start SOURCE DATA

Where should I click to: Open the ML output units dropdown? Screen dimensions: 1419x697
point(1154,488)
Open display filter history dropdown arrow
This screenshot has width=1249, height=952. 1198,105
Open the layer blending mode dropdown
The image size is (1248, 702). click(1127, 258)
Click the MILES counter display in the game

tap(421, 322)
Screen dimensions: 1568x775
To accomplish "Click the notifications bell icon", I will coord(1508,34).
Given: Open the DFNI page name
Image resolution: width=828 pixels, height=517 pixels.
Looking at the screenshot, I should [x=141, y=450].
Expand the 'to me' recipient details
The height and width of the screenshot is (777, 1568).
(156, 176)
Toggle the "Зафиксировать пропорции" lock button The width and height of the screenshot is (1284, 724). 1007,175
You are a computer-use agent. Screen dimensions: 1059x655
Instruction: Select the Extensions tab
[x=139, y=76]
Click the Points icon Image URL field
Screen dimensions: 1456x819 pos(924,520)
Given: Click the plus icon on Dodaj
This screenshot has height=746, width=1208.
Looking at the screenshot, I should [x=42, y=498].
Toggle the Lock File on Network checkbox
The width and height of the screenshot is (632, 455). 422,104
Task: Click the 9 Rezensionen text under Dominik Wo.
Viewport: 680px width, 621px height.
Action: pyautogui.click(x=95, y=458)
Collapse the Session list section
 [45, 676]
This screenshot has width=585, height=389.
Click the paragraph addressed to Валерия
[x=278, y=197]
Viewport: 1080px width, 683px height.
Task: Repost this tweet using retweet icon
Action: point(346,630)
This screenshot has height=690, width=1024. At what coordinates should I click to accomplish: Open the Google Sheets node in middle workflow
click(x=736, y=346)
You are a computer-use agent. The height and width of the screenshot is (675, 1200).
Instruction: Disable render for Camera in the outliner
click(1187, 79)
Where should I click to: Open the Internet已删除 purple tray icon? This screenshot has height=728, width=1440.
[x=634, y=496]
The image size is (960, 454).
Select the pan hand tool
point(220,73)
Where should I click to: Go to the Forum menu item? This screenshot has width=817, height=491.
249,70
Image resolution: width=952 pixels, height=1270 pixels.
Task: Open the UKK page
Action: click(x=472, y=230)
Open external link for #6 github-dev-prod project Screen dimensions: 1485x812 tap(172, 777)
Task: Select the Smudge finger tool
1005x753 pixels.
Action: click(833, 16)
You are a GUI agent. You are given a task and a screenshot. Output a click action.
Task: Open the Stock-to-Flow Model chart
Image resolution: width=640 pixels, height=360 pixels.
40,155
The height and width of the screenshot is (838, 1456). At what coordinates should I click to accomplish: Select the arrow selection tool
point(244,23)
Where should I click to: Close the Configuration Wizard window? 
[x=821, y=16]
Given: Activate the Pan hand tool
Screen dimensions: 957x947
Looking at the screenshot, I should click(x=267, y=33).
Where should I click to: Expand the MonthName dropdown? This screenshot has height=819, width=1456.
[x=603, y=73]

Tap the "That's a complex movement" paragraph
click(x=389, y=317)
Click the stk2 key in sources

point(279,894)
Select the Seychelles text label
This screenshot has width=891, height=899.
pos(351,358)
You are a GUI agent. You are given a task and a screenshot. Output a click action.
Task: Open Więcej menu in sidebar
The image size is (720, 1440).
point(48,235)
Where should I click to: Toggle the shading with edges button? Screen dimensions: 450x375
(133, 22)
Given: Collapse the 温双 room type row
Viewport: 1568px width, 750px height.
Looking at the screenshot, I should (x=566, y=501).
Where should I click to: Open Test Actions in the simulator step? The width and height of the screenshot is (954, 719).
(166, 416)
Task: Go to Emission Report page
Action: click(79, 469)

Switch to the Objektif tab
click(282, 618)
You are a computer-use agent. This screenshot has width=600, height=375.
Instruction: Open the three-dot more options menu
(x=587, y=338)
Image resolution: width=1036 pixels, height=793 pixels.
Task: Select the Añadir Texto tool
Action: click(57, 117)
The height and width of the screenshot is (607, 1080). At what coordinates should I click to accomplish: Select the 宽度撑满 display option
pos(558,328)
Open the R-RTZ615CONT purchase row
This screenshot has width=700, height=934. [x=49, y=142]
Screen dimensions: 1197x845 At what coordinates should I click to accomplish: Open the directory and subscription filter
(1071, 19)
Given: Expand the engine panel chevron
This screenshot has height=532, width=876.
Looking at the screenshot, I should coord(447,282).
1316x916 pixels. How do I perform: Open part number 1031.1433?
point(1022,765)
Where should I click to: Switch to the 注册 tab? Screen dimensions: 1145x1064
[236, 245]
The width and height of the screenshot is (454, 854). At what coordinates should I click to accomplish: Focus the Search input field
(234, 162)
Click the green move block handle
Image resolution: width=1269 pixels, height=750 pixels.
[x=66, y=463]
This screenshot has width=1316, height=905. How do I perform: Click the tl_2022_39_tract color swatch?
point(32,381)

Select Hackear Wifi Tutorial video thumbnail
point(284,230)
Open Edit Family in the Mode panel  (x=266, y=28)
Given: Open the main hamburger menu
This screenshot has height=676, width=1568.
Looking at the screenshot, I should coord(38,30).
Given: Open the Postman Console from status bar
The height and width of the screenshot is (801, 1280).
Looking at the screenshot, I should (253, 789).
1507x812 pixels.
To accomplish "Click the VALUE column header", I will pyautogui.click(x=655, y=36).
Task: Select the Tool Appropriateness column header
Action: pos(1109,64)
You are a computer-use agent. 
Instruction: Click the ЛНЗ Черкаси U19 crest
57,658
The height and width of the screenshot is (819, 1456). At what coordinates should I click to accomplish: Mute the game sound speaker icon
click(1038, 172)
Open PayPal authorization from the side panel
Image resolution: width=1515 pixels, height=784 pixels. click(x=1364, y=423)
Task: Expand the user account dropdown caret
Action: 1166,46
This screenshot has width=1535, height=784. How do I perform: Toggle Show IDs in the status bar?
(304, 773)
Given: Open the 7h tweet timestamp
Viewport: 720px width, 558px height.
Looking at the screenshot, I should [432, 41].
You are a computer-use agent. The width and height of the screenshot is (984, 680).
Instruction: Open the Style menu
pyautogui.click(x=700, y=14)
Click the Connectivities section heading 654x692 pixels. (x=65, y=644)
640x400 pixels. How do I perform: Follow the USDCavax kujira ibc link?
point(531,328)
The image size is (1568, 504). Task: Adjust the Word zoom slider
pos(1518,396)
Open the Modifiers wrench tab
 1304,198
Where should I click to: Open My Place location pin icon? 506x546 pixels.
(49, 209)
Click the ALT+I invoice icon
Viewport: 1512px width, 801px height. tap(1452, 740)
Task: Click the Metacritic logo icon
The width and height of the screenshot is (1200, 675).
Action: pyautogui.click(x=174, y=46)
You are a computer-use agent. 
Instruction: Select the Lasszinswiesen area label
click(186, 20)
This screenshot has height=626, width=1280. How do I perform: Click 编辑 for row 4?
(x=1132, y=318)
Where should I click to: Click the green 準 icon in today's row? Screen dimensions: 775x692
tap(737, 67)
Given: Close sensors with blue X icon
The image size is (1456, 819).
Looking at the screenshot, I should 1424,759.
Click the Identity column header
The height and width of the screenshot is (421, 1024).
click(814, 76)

end SOURCE DATA

Can you rewrite the data entries above, changing every "Where should I click to" to "Which spot should I click to" and leaving everything else the same?

**OUTPUT BELOW**
Which spot should I click to: Open the ML output units dropdown? Screen dimensions: 1419x697
point(1154,488)
Open display filter history dropdown arrow
This screenshot has width=1249, height=952. 1198,105
Open the layer blending mode dropdown
The image size is (1248, 702). click(1127, 258)
Click the MILES counter display in the game

tap(421, 322)
Screen dimensions: 1568x775
To accomplish "Click the notifications bell icon", I will coord(1508,34).
Given: Open the DFNI page name
Image resolution: width=828 pixels, height=517 pixels.
Looking at the screenshot, I should [x=141, y=450].
Expand the 'to me' recipient details
The height and width of the screenshot is (777, 1568).
(156, 176)
Toggle the "Зафиксировать пропорции" lock button The width and height of the screenshot is (1284, 724). 1007,175
You are a computer-use agent. Screen dimensions: 1059x655
Instruction: Select the Extensions tab
[x=139, y=76]
Click the Points icon Image URL field
Screen dimensions: 1456x819 pos(924,520)
Given: Click the plus icon on Dodaj
This screenshot has height=746, width=1208.
Looking at the screenshot, I should [x=42, y=498].
Toggle the Lock File on Network checkbox
The width and height of the screenshot is (632, 455). 422,104
Task: Click the 9 Rezensionen text under Dominik Wo.
Viewport: 680px width, 621px height.
Action: pyautogui.click(x=95, y=458)
Collapse the Session list section
 [45, 676]
This screenshot has width=585, height=389.
Click the paragraph addressed to Валерия
[x=278, y=197]
Viewport: 1080px width, 683px height.
Task: Repost this tweet using retweet icon
Action: point(346,630)
This screenshot has height=690, width=1024. At what coordinates should I click to accomplish: Open the Google Sheets node in middle workflow
click(x=736, y=346)
You are a computer-use agent. The height and width of the screenshot is (675, 1200).
Instruction: Disable render for Camera in the outliner
click(1187, 79)
Which spot should I click to: Open the Internet已删除 purple tray icon? This screenshot has height=728, width=1440.
[x=634, y=496]
The image size is (960, 454).
Select the pan hand tool
point(220,73)
Which spot should I click to: Go to the Forum menu item? This screenshot has width=817, height=491.
249,70
Image resolution: width=952 pixels, height=1270 pixels.
Task: Open the UKK page
Action: click(x=472, y=230)
Open external link for #6 github-dev-prod project Screen dimensions: 1485x812 tap(172, 777)
Task: Select the Smudge finger tool
1005x753 pixels.
Action: click(833, 16)
You are a GUI agent. You are given a task and a screenshot. Output a click action.
Task: Open the Stock-to-Flow Model chart
Image resolution: width=640 pixels, height=360 pixels.
40,155
The height and width of the screenshot is (838, 1456). At what coordinates should I click to accomplish: Select the arrow selection tool
point(244,23)
Which spot should I click to: Close the Configuration Wizard window? 
[x=821, y=16]
Given: Activate the Pan hand tool
Screen dimensions: 957x947
Looking at the screenshot, I should click(x=267, y=33).
Which spot should I click to: Expand the MonthName dropdown? This screenshot has height=819, width=1456.
[x=603, y=73]

Tap the "That's a complex movement" paragraph
click(x=389, y=317)
Click the stk2 key in sources

point(279,894)
Select the Seychelles text label
This screenshot has width=891, height=899.
pos(351,358)
You are a GUI agent. You are given a task and a screenshot. Output a click action.
Task: Open Więcej menu in sidebar
The image size is (720, 1440).
point(48,235)
Which spot should I click to: Toggle the shading with edges button? Screen dimensions: 450x375
(133, 22)
Given: Collapse the 温双 room type row
Viewport: 1568px width, 750px height.
Looking at the screenshot, I should (x=566, y=501).
Which spot should I click to: Open Test Actions in the simulator step? The width and height of the screenshot is (954, 719).
(166, 416)
Task: Go to Emission Report page
Action: click(79, 469)

Switch to the Objektif tab
click(282, 618)
You are a computer-use agent. This screenshot has width=600, height=375.
Instruction: Open the three-dot more options menu
(x=587, y=338)
Image resolution: width=1036 pixels, height=793 pixels.
Task: Select the Añadir Texto tool
Action: click(57, 117)
The height and width of the screenshot is (607, 1080). At what coordinates should I click to accomplish: Select the 宽度撑满 display option
pos(558,328)
Open the R-RTZ615CONT purchase row
This screenshot has width=700, height=934. [x=49, y=142]
Screen dimensions: 1197x845 At what coordinates should I click to accomplish: Open the directory and subscription filter
(1071, 19)
Given: Expand the engine panel chevron
This screenshot has height=532, width=876.
Looking at the screenshot, I should coord(447,282).
1316x916 pixels. How do I perform: Open part number 1031.1433?
point(1022,765)
Which spot should I click to: Switch to the 注册 tab? Screen dimensions: 1145x1064
[236, 245]
The width and height of the screenshot is (454, 854). At what coordinates should I click to accomplish: Focus the Search input field
(234, 162)
Click the green move block handle
Image resolution: width=1269 pixels, height=750 pixels.
[x=66, y=463]
This screenshot has width=1316, height=905. How do I perform: Click the tl_2022_39_tract color swatch?
point(32,381)

Select Hackear Wifi Tutorial video thumbnail
point(284,230)
Open Edit Family in the Mode panel  (x=266, y=28)
Given: Open the main hamburger menu
This screenshot has height=676, width=1568.
Looking at the screenshot, I should coord(38,30).
Given: Open the Postman Console from status bar
The height and width of the screenshot is (801, 1280).
Looking at the screenshot, I should (253, 789).
1507x812 pixels.
To accomplish "Click the VALUE column header", I will pyautogui.click(x=655, y=36).
Task: Select the Tool Appropriateness column header
Action: pos(1109,64)
You are a computer-use agent. 
Instruction: Click the ЛНЗ Черкаси U19 crest
57,658
The height and width of the screenshot is (819, 1456). At what coordinates should I click to accomplish: Mute the game sound speaker icon
click(1038, 172)
Open PayPal authorization from the side panel
Image resolution: width=1515 pixels, height=784 pixels. click(x=1364, y=423)
Task: Expand the user account dropdown caret
Action: 1166,46
This screenshot has width=1535, height=784. How do I perform: Toggle Show IDs in the status bar?
(304, 773)
Given: Open the 7h tweet timestamp
Viewport: 720px width, 558px height.
Looking at the screenshot, I should [432, 41].
You are a computer-use agent. The width and height of the screenshot is (984, 680).
Instruction: Open the Style menu
pyautogui.click(x=700, y=14)
Click the Connectivities section heading 654x692 pixels. (x=65, y=644)
640x400 pixels. How do I perform: Follow the USDCavax kujira ibc link?
point(531,328)
The image size is (1568, 504). Task: Adjust the Word zoom slider
pos(1518,396)
Open the Modifiers wrench tab
 1304,198
Which spot should I click to: Open My Place location pin icon? 506x546 pixels.
(49, 209)
Click the ALT+I invoice icon
Viewport: 1512px width, 801px height. tap(1452, 740)
Task: Click the Metacritic logo icon
The width and height of the screenshot is (1200, 675).
Action: pyautogui.click(x=174, y=46)
You are a computer-use agent. 
Instruction: Select the Lasszinswiesen area label
click(186, 20)
This screenshot has height=626, width=1280. How do I perform: Click 编辑 for row 4?
(x=1132, y=318)
Which spot should I click to: Click the green 準 icon in today's row? Screen dimensions: 775x692
tap(737, 67)
Given: Close sensors with blue X icon
The image size is (1456, 819).
Looking at the screenshot, I should 1424,759.
Click the Identity column header
The height and width of the screenshot is (421, 1024).
click(814, 76)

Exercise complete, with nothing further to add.